## start DATA LISTING

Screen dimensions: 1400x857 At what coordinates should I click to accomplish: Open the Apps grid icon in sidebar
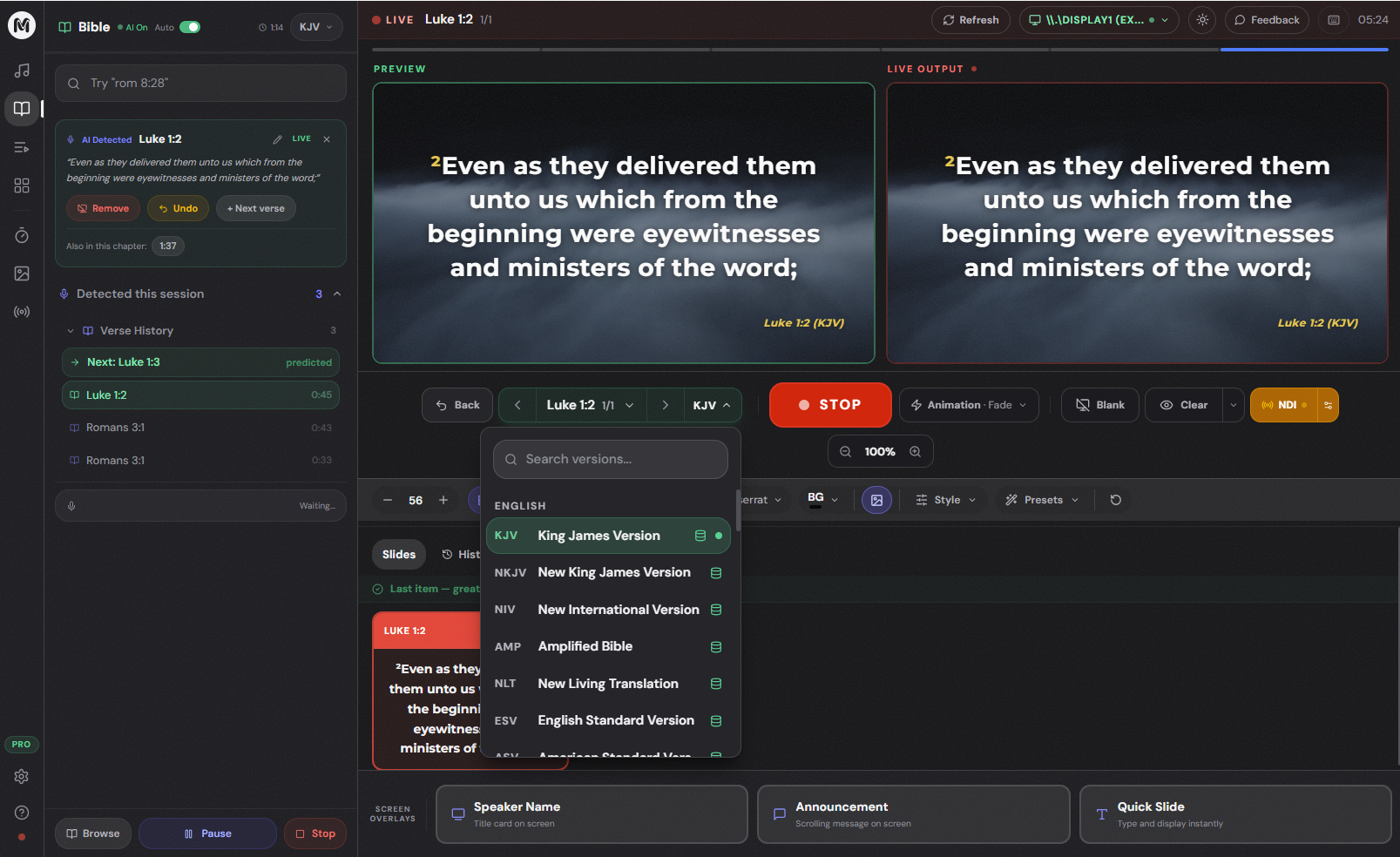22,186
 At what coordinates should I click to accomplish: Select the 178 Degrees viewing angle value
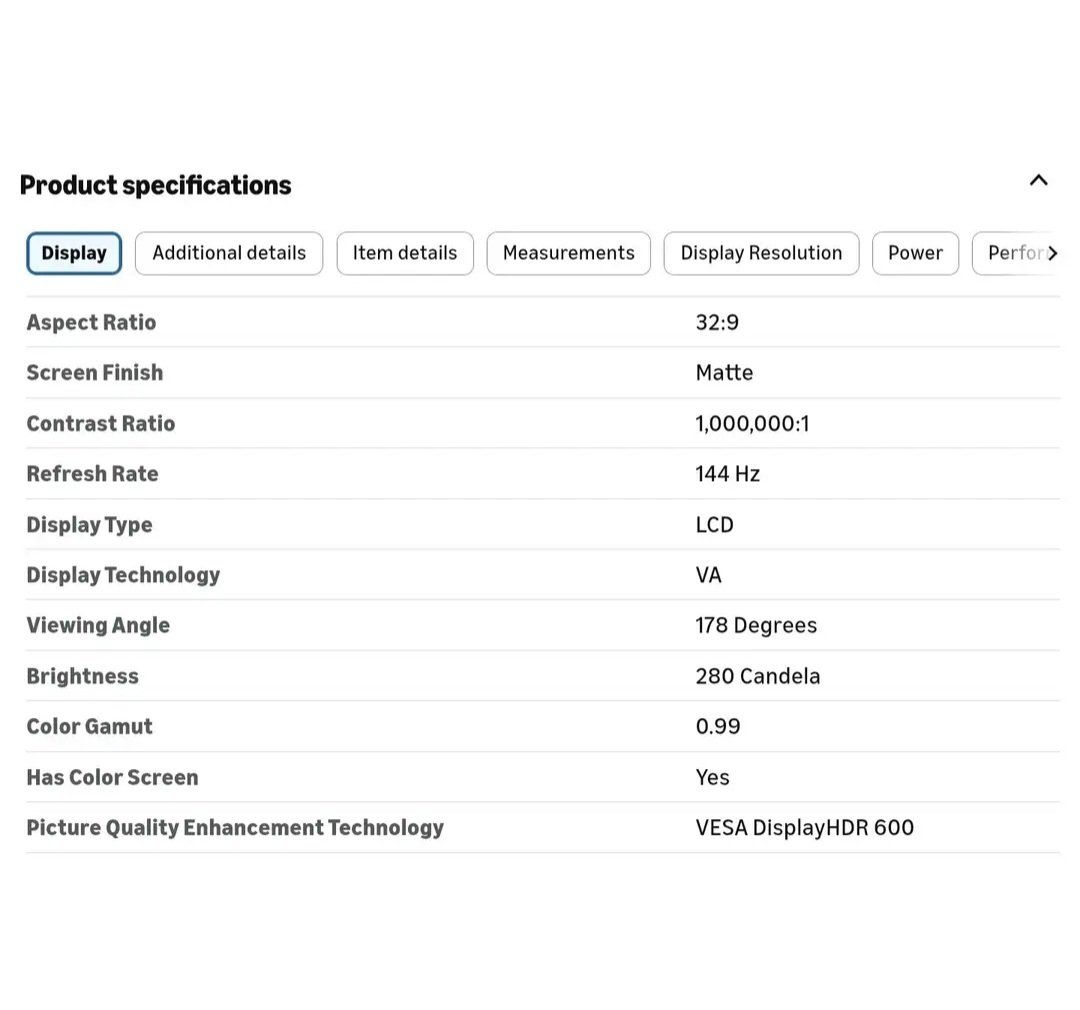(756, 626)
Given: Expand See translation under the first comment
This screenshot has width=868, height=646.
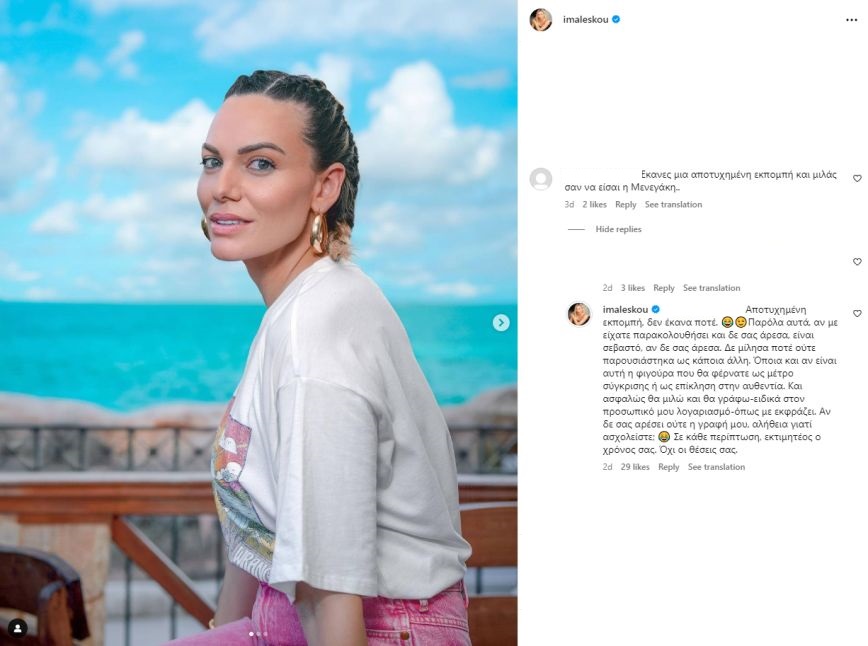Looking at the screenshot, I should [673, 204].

## end DATA LISTING

■ DESCRIPTION OF THE TASK
Convert the lines above into a JSON list of strings, one string per line, skipping blank lines. Leave the pictures out.

■ ANSWER
[
  "Screen dimensions: 1400x857 At what coordinates should I click to accomplish: Open the Apps grid icon in sidebar",
  "22,186",
  " At what coordinates should I click to accomplish: Select the 178 Degrees viewing angle value",
  "(756, 626)",
  "Given: Expand See translation under the first comment",
  "This screenshot has width=868, height=646.",
  "Looking at the screenshot, I should [673, 204]."
]